Métropoles : et de sept qui font 22 !

par Aurélien Hélias
Orléans, hôtel de ville © Flickr-CouscousChocolat

En élargissant une nouvelle fois les conditions démographiques d’accès au statut de métropole, les députés vont permettre à sept communautés urbaines ou d’agglomération, à l'image d'Orléans, d’accéder au label métropolitain. Une mansuétude qu’a longtemps refusé d’accorder l’exécutif avant de céder devant les pressions renouvelées des maires et présidents d’interco concernés.

La France va bientôt avoir davantage de métropoles que dans toute l’Union européenne. Les députés ont en effet voté le 20 décembre le projet de loi relatif au statut de Paris et à l’aménagement métropolitain, en rétablissant en grande partie la version initiale du texte. Et contrairement au Sénat qui avait voté dans le sens d’une limitation du nombre de métropoles, le Palais Bourbon n’a pas hésité à voter des conditions de création permettant à 7 nouvelles agglomérations de rejoindre le club de moins en moins fermé des métropoles : Dijon, Orléans, Saint-Etienne et Toulonqui figuraient dans le texte initial – et Clermont-Ferrand, Tours et Metz.

Ces agglos rejoindront ainsi les 15 métropoles déjà établies.  Car, selon le texte voté par les députés, il suffira désormais de rassembler une population supérieure à 250 000 habitants dans une grande zone d’emploi de plus de 500 000 habitants pour accéder au Graal métropolitain.

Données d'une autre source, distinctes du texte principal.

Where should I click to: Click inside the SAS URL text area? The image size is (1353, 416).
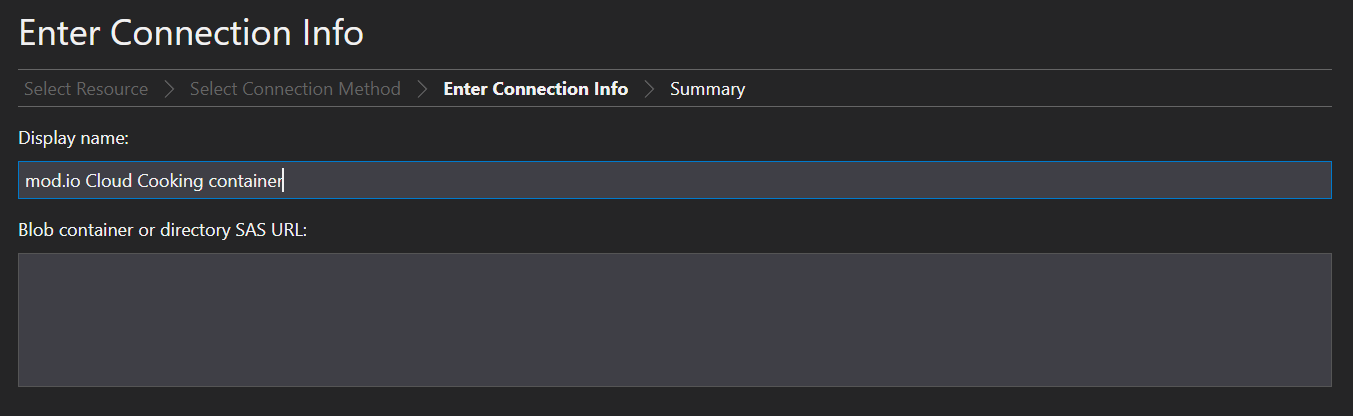coord(675,320)
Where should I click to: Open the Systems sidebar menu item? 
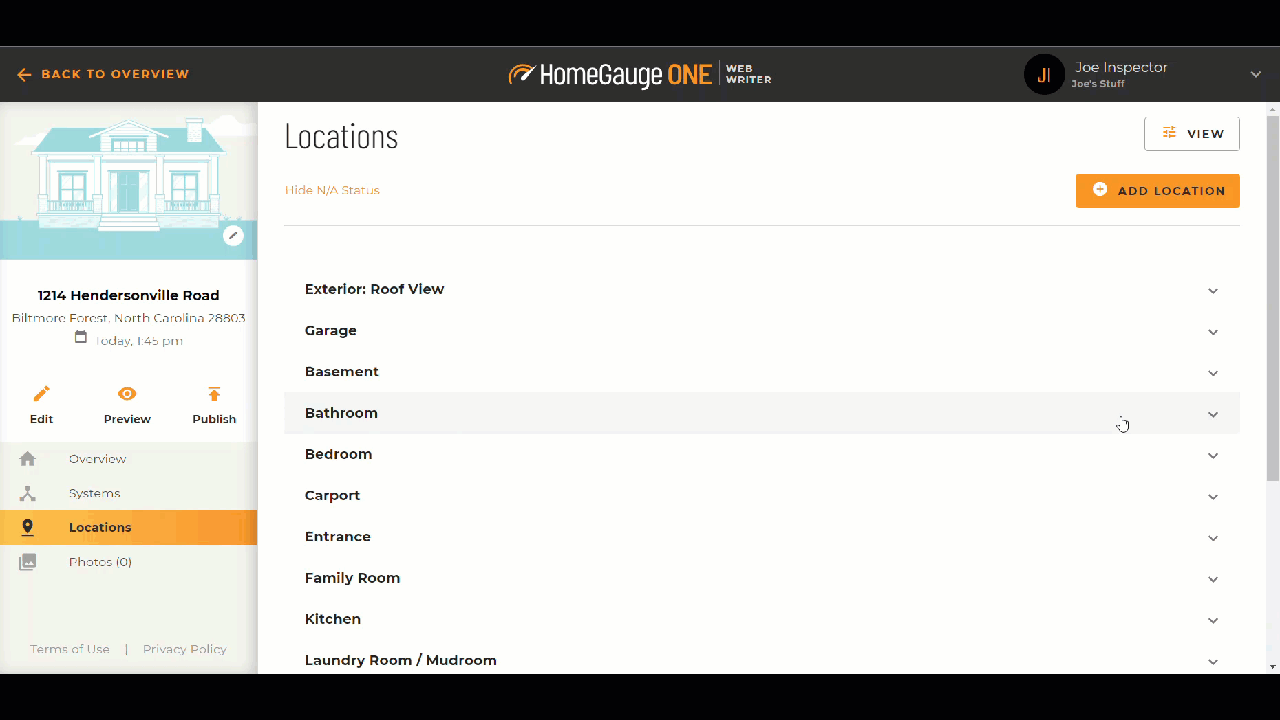coord(94,493)
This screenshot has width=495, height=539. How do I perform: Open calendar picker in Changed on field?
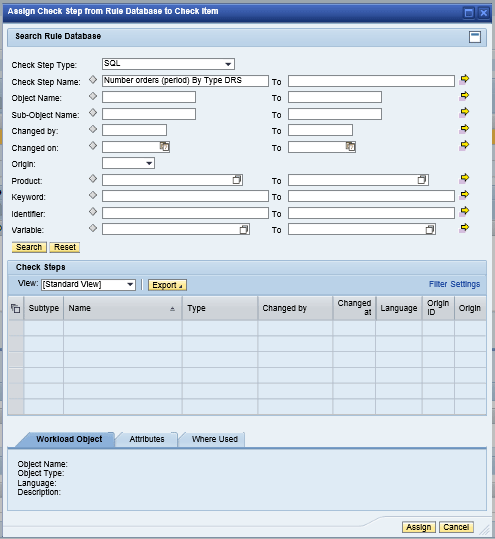click(165, 146)
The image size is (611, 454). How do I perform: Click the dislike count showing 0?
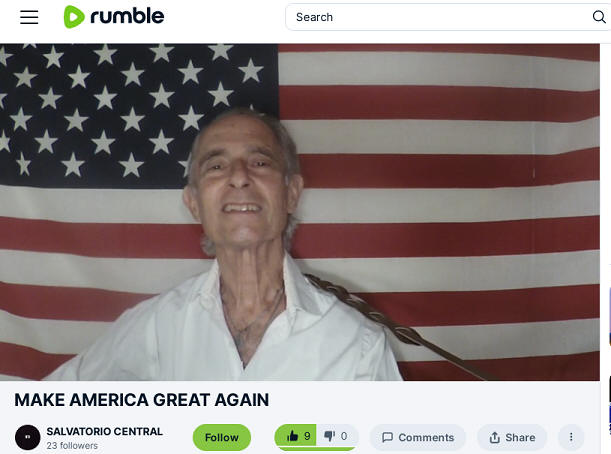(x=344, y=436)
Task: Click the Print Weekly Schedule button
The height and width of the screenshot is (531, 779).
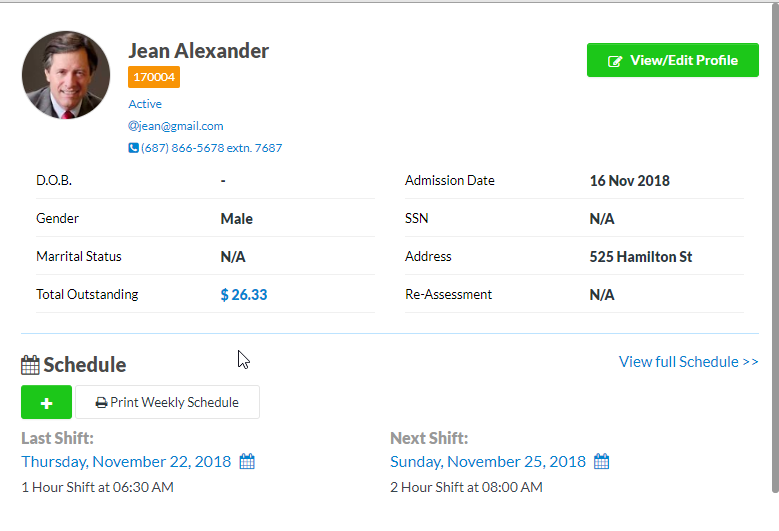Action: pyautogui.click(x=167, y=402)
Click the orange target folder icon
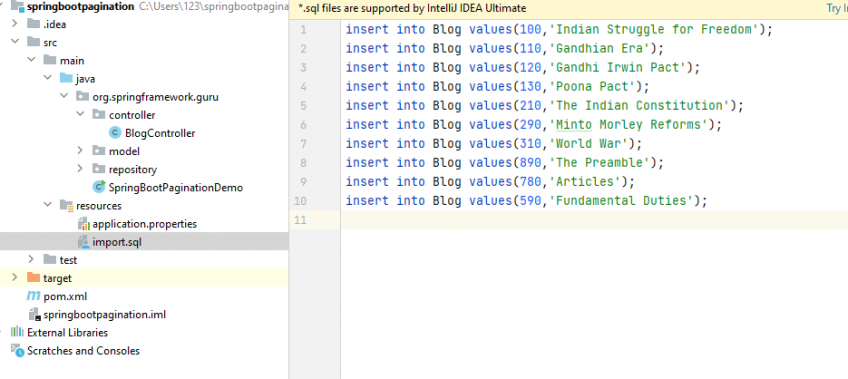 34,278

Le siège des ministères par les élus locaux

Longtemps, l’exécutif a été opposé à un tel élargissement des conditions d’accès au statut de métropole, depuis la ministre de la Décentralisation Marylise Lebranchu (2012-février 2016) qui avait porté les lois Mapam et Notre, jusqu’à plus récemment la secrétaire d’Etat aux Collectivités territoriales, Estelle Grelier qui ne cachait pas au Courrier des maires son peu d’entrain à voir le « club » des métropoles s’élargir autant. Mais finalement, les assauts répétés des élus locaux, maires et présidents des agglomérations concernées, dans un élan rarement vu d’unité politique locale, ont réussi à convaincre le ministre des Collectivités territoriales et de l’Aménagement du territoire, Jean-Michel Baylet, d’accéder à leurs doléances.

Dans leur argumentaire : une carte où les métropoles sont trop absentes de « l’intérieur » des terres de de l’Hexagone, des régions qui en étaient dépourvues (comme la région Centre Val-de-Loire qui en gagne deux d’un coup, Orléans et Tours) ;  la proximité d’une métropole qui pourrait écraser économiquement l’agglomération ne détenant pas le même statut…

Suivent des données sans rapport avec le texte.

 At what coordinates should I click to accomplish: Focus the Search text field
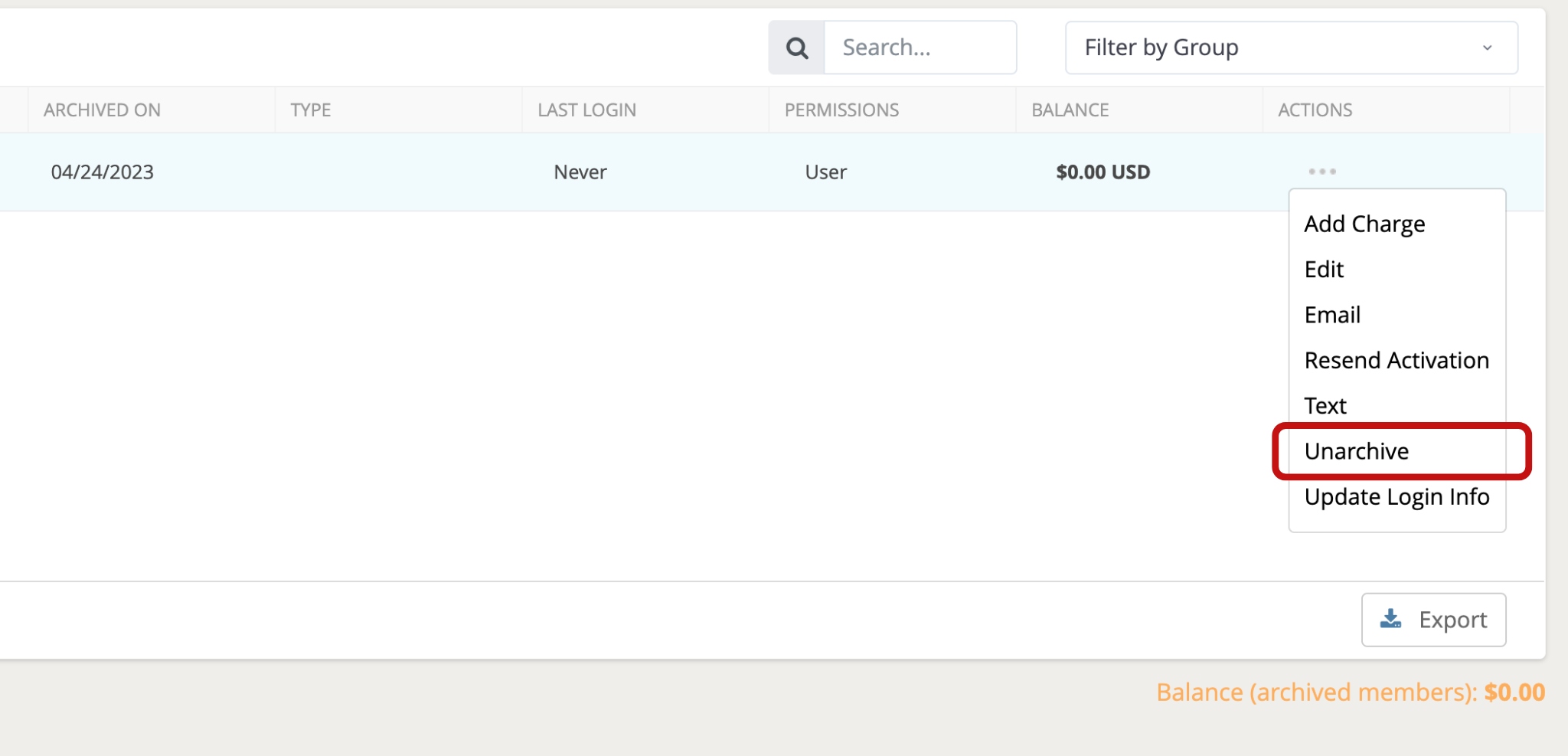tap(920, 48)
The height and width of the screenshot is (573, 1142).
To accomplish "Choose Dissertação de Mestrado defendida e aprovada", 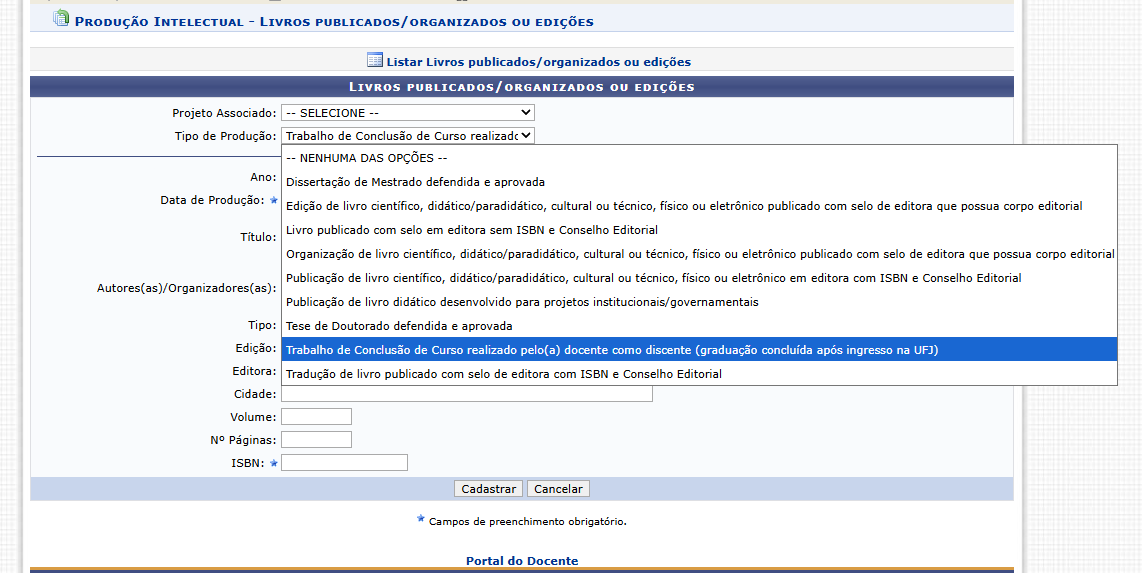I will tap(699, 182).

De communauté d’agglo à métropole, le grand saut

Ainsi, dès septembre, le député-maire d’Orléans Olivier Carré savait qu’il pourrait bénéficier d’une disposition faite sur mesure dans le projet de loi permettant à l’agglo d’une zone d’emploi de plus 400 000 habitants incluant un chef-lieu de région d’accéder au graal métropolitain. Résultat : Orléans – Val de Loire (274 000 habitants) avait d’ores et déjà enclenché sa mutation.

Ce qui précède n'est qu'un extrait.